AVAILABLE RECORDS:
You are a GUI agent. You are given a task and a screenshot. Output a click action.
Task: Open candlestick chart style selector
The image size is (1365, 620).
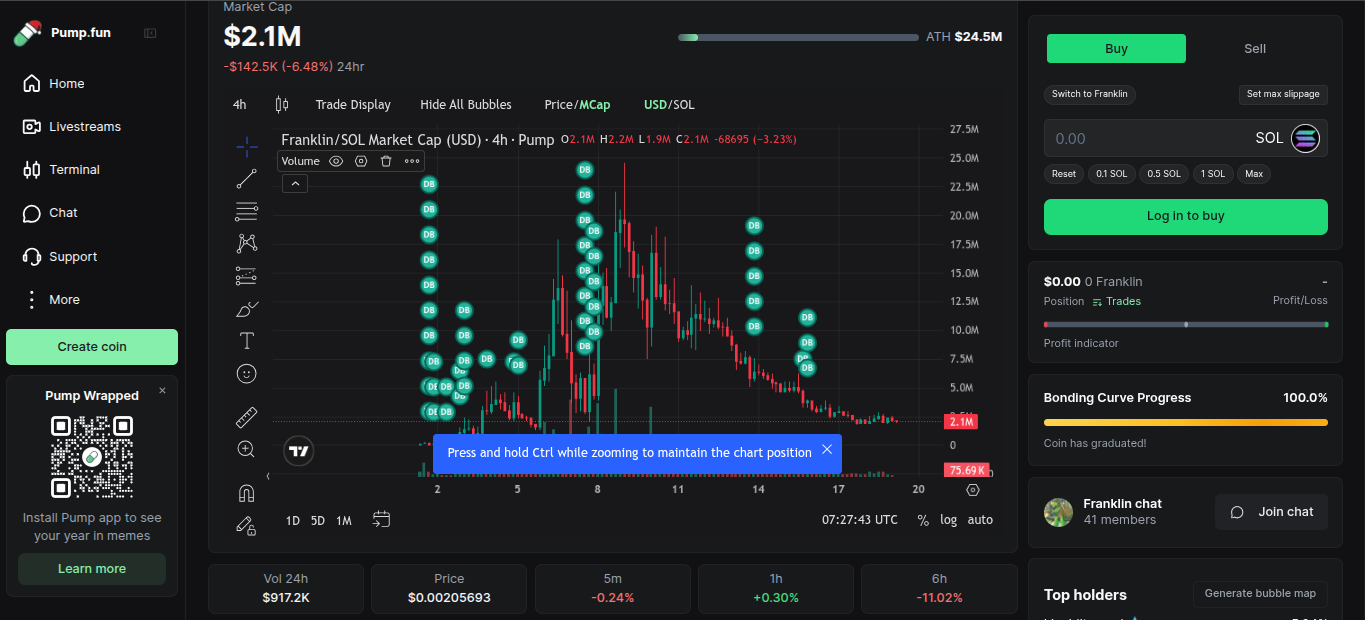[281, 105]
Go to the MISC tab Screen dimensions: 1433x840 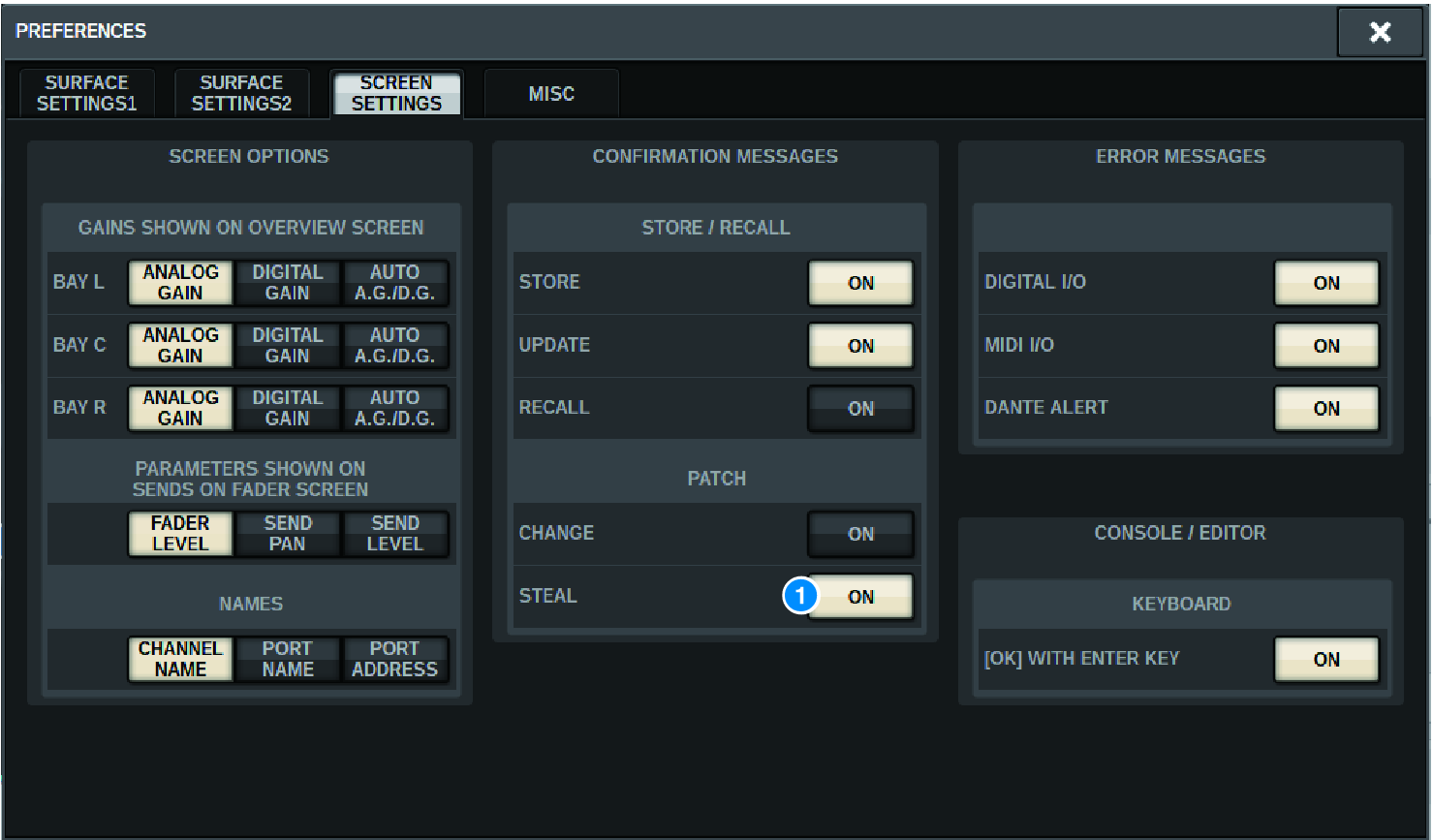[550, 93]
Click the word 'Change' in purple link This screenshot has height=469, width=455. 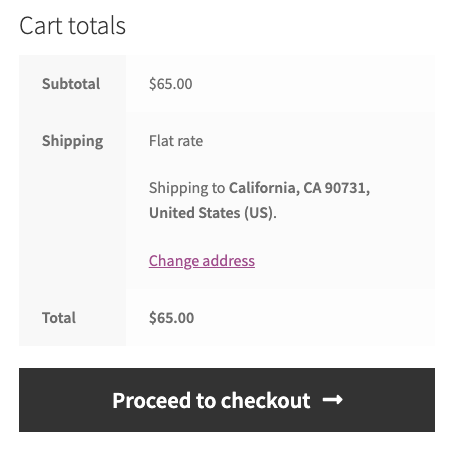coord(174,261)
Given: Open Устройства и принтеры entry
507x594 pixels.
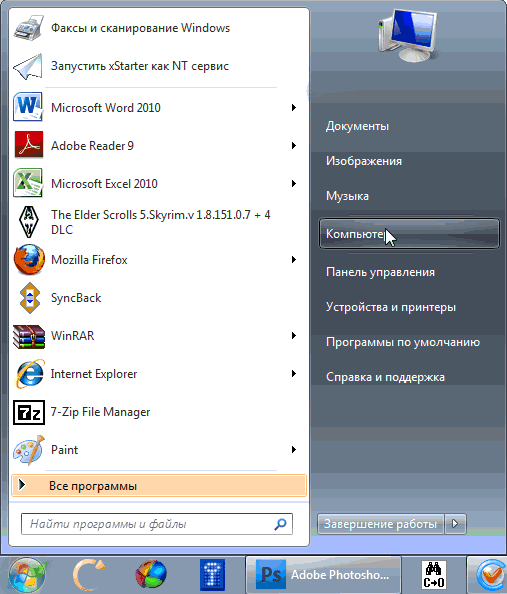Looking at the screenshot, I should click(391, 307).
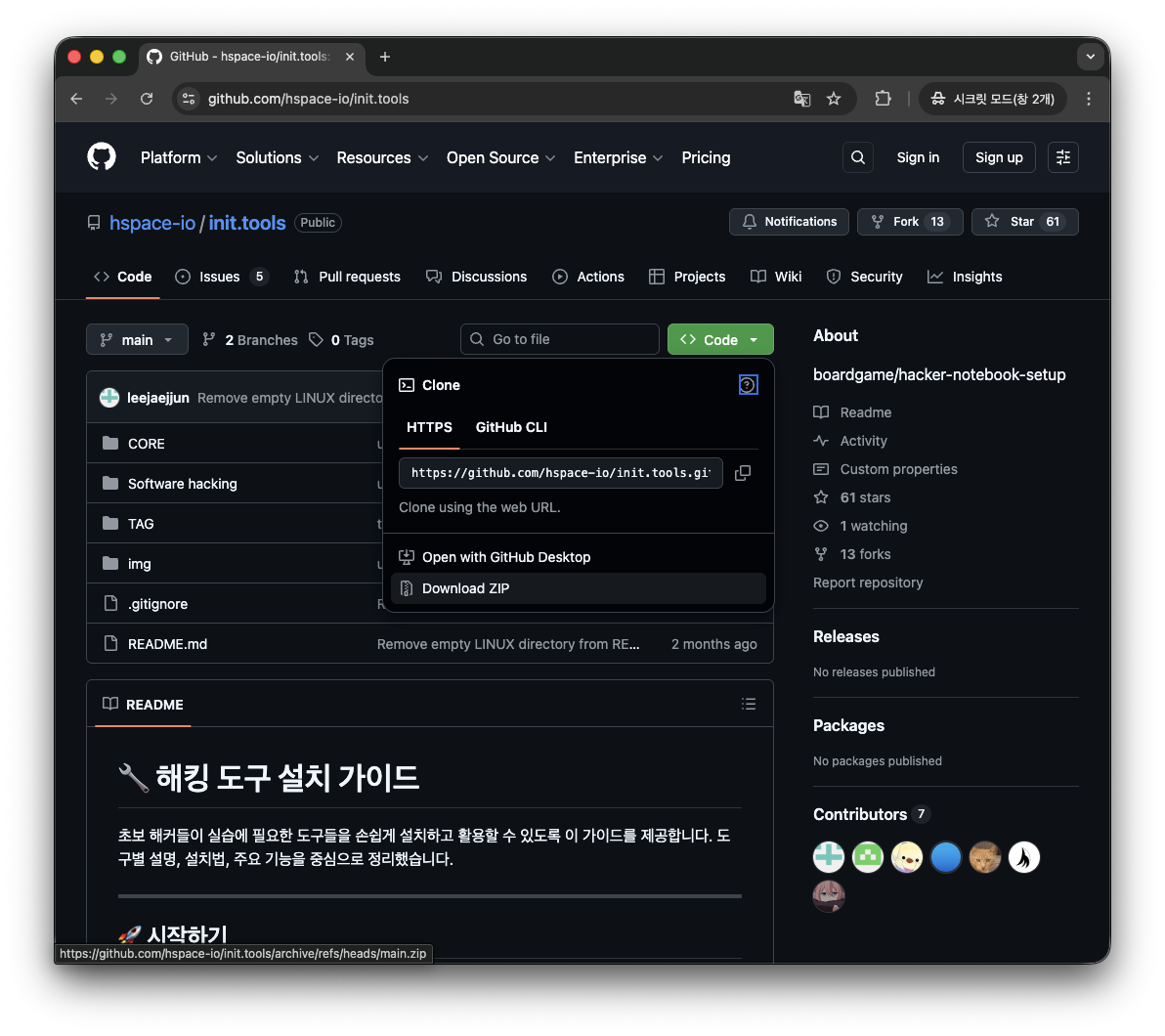Image resolution: width=1165 pixels, height=1036 pixels.
Task: Open the Software hacking folder
Action: 182,484
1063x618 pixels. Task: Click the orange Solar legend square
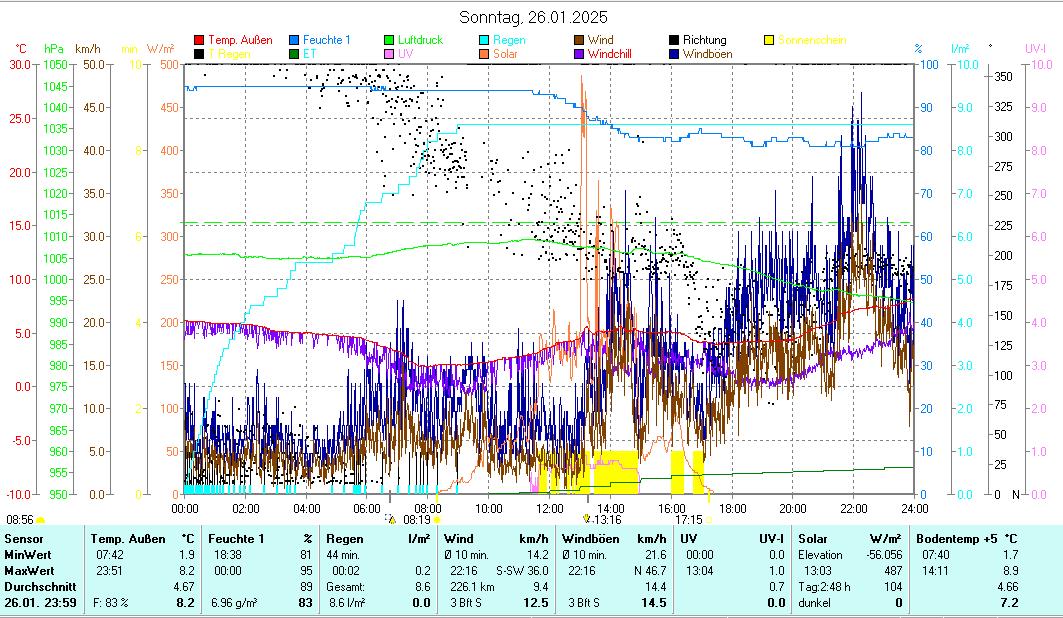point(486,54)
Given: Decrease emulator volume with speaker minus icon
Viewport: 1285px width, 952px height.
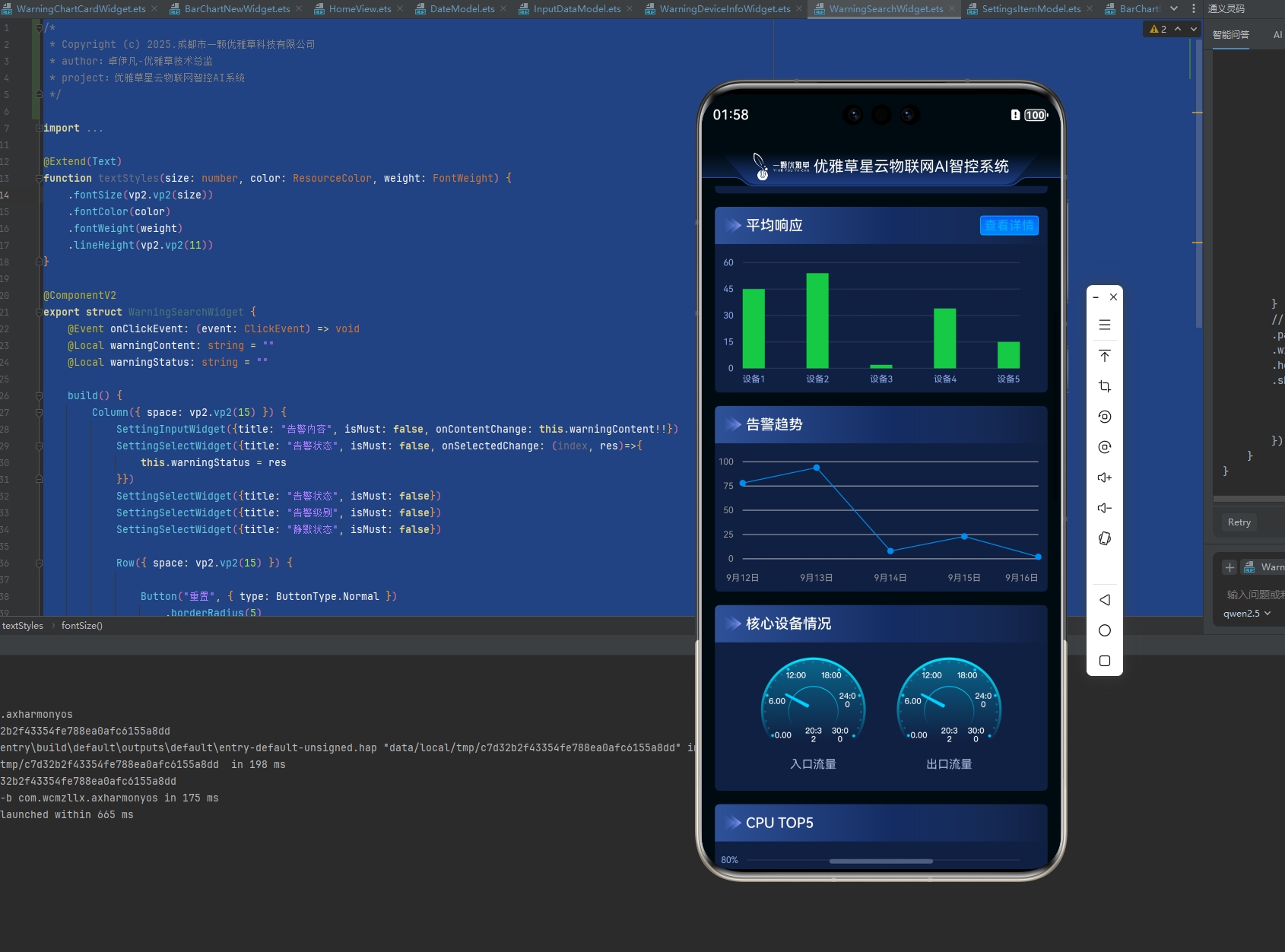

WHAT THE TASK ASKS: The expected output is the lines from the line that contains "507x594 pixels." through the last line of the material, reproduced exactly, with both ends present and pictures absent.

RESPONSE:
507x594 pixels.
Looking at the screenshot, I should click(391, 307).
Image resolution: width=1165 pixels, height=1036 pixels.
Task: Open the Software hacking folder
Action: 182,484
1063x618 pixels. Task: Click the orange Solar legend square
point(486,54)
Given: Decrease emulator volume with speaker minus icon
Viewport: 1285px width, 952px height.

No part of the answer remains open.